Provided data Block Start

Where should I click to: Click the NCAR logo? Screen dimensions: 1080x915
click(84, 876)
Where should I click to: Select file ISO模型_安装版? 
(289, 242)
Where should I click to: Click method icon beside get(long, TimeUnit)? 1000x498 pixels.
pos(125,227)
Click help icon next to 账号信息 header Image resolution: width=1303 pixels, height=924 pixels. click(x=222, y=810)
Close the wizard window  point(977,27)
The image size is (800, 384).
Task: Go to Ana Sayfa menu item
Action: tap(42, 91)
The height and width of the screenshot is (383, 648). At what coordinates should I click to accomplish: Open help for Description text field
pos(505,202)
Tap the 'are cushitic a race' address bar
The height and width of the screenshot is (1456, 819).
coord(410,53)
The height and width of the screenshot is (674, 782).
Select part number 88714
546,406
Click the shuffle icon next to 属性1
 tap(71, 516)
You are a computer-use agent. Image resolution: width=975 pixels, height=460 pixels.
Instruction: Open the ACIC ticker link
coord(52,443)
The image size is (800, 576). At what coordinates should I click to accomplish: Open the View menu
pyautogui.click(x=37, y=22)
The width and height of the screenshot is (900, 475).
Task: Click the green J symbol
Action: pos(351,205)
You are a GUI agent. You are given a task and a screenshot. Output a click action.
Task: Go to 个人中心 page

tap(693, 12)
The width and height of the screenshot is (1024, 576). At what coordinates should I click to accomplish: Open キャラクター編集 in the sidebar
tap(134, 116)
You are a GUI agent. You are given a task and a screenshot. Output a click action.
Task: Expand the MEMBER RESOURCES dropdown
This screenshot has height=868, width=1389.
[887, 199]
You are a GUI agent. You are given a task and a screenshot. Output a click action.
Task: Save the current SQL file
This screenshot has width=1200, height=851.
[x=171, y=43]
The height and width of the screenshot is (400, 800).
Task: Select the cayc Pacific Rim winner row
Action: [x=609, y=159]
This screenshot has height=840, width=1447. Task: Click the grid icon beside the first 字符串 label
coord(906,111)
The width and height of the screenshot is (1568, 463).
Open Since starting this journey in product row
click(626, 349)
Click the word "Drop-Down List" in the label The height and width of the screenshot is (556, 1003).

Provided data Block End

**Work order**
Transcribe the entire listing. Leave every word as it is.

**Response area**
Where should I click to: Click the NCAR logo? Screen dimensions: 1080x915
click(84, 876)
Where should I click to: Select file ISO模型_安装版? 
(289, 242)
Where should I click to: Click method icon beside get(long, TimeUnit)? 1000x498 pixels.
pos(125,227)
Click help icon next to 账号信息 header Image resolution: width=1303 pixels, height=924 pixels. click(x=222, y=810)
Close the wizard window  point(977,27)
The image size is (800, 384).
Task: Go to Ana Sayfa menu item
Action: tap(42, 91)
The height and width of the screenshot is (383, 648). At what coordinates should I click to accomplish: Open help for Description text field
pos(505,202)
Tap the 'are cushitic a race' address bar
The height and width of the screenshot is (1456, 819).
coord(410,53)
The height and width of the screenshot is (674, 782).
Select part number 88714
546,406
Click the shuffle icon next to 属性1
 tap(71, 516)
You are a computer-use agent. Image resolution: width=975 pixels, height=460 pixels.
Instruction: Open the ACIC ticker link
coord(52,443)
The image size is (800, 576). At what coordinates should I click to accomplish: Open the View menu
pyautogui.click(x=37, y=22)
The width and height of the screenshot is (900, 475).
Task: Click the green J symbol
Action: pos(351,205)
You are a GUI agent. You are given a task and a screenshot. Output a click action.
Task: Go to 个人中心 page

tap(693, 12)
The width and height of the screenshot is (1024, 576). At what coordinates should I click to accomplish: Open キャラクター編集 in the sidebar
tap(134, 116)
You are a GUI agent. You are given a task and a screenshot. Output a click action.
Task: Expand the MEMBER RESOURCES dropdown
This screenshot has height=868, width=1389.
[887, 199]
You are a GUI agent. You are given a task and a screenshot. Output a click action.
Task: Save the current SQL file
This screenshot has width=1200, height=851.
[x=171, y=43]
The height and width of the screenshot is (400, 800).
Task: Select the cayc Pacific Rim winner row
Action: [x=609, y=159]
This screenshot has height=840, width=1447. Task: Click the grid icon beside the first 字符串 label
coord(906,111)
The width and height of the screenshot is (1568, 463).
Open Since starting this journey in product row
click(626, 349)
Click the word "Drop-Down List" in the label The height and width of the screenshot is (556, 1003).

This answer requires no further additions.